Aullville is a village in Lafayette County, Missouri, and is part of the Kansas City metropolitan area within the United States. The population was 77 at the 2020 census.

==History==
A post office called Aullville was established in 1871, and remained in operation until 1957. The community was named for John and Robert Aull, members of a family of pioneer settlers.

==Geography==
According to the United States Census Bureau, the village has a total area of 0.27 sqmi, all land.

==Demographics==

Historical population
| Census | Pop. | Note | %± |
| 1880 | 280 |  | — |
| 1910 | 166 |  | — |
| 1920 | 128 |  | −22.9% |
| 1930 | 128 |  | 0.0% |
| 1940 | 178 |  | 39.1% |
| 1950 | 123 |  | −30.9% |
| 1960 | 90 |  | −26.8% |
| 1970 | 108 |  | 20.0% |
| 1980 | 92 |  | −14.8% |
| 1990 | 72 |  | −21.7% |
| 2000 | 86 |  | 19.4% |
| 2010 | 100 |  | 16.3% |
| 2020 | 77 |  | −23.0% |
U.S. Decennial Census

===2010 census===
As of the census of 2010, there were 100 people, 36 households, and 26 families living in the village. The population density was 370.4 PD/sqmi. There were 39 housing units at an average density of 144.4 /sqmi. The racial makeup of the village was 99.0% White and 1.0% from two or more races.

There were 36 households, of which 25.0% had children under the age of 18 living with them, 55.6% were married couples living together, 13.9% had a female householder with no husband present, 2.8% had a male householder with no wife present, and 27.8% were non-families. 19.4% of all households were made up of individuals, and 2.8% had someone living alone who was 65 years of age or older. The average household size was 2.78 and the average family size was 3.08.

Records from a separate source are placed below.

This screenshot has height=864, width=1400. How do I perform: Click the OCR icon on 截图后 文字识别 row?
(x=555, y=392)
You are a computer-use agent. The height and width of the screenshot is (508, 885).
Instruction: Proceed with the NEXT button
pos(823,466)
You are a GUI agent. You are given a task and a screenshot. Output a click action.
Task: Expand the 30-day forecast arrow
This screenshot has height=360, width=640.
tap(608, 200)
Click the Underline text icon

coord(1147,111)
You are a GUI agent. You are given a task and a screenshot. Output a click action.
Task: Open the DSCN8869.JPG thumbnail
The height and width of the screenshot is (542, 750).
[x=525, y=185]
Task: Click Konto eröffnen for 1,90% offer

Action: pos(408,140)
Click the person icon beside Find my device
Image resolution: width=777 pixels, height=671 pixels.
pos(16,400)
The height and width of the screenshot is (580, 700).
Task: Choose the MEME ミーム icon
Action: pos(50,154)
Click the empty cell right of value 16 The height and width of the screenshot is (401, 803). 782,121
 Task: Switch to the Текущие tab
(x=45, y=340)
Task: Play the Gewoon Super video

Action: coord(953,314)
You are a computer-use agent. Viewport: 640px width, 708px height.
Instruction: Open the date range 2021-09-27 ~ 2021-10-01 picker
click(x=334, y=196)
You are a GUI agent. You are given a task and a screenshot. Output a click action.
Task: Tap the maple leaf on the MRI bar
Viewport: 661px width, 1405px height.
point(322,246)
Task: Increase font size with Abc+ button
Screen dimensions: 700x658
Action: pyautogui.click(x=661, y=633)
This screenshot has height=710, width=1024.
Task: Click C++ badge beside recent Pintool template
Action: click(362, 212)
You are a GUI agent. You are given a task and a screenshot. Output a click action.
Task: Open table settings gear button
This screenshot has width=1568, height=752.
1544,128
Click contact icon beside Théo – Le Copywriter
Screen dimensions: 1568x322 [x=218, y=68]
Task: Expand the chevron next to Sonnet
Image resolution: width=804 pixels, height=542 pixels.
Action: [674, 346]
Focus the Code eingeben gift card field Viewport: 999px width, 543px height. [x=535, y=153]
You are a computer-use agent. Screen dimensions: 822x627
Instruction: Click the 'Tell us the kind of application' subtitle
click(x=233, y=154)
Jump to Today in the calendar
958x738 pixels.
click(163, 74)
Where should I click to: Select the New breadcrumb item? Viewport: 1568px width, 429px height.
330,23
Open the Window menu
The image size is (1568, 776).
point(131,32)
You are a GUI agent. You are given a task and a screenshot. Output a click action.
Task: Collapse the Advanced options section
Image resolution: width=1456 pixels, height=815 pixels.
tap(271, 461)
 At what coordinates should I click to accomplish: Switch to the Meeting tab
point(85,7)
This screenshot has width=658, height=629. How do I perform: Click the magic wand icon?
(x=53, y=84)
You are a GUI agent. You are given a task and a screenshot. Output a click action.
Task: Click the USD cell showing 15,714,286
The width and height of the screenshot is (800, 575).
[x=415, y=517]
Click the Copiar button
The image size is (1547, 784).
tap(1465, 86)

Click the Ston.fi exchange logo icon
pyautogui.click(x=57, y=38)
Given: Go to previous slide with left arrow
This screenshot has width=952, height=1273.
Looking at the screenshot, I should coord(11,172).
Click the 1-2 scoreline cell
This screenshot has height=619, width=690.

The median age in the village was 33.5 years. 23% of residents were under the age of 18; 10% were between the ages of 18 and 24; 28% were from 25 to 44; 30% were from 45 to 64; and 9% were 65 years of age or older. The gender makeup of the village was 52.0% male and 48.0% female.

===2000 census===
As of the census of 2000, there were 86 people, 33 households, and 23 families living in the village. The population density was 340.5 PD/sqmi. There were 38 housing units at an average density of 150.5 /sqmi. The racial makeup of the village was 86.05% White, 5.81% African American, 4.65% Native American, and 3.49% from two or more races.

There were 33 households, out of which 33.3% had children under the age of 18 living with them, 54.5% were married couples living together, 6.1% had a female householder with no husband present, and 30.3% were non-families. 24.2% of all households were made up of individuals, and 12.1% had someone living alone who was 65 years of age or older. The average household size was 2.61 and the average family size was 3.09.

In the village the population was spread out, with 27.9% under the age of 18, 10.5% from 18 to 24, 18.6% from 25 to 44, 30.2% from 45 to 64, and 12.8% who were 65 years of age or older. The median age was 40 years. For every 100 females, there were 104.8 males. For every 100 females age 18 and over, there were 113.8 males.

The median income for a household in the village was $33,542, and the median income for a family was $42,500. Males had a median income of $33,750 versus $13,750 for females. The per capita income for the village was $13,339. There were 12.5% of families and 15.2% of the population living below the poverty line, including 13.6%-= of under eighteens and 25.0% of those over 64.

==Education==
It is in the Concordia R-II School District.

Metropolitan Community College has the Concordia school district area in its service area, but not its in-district taxation area.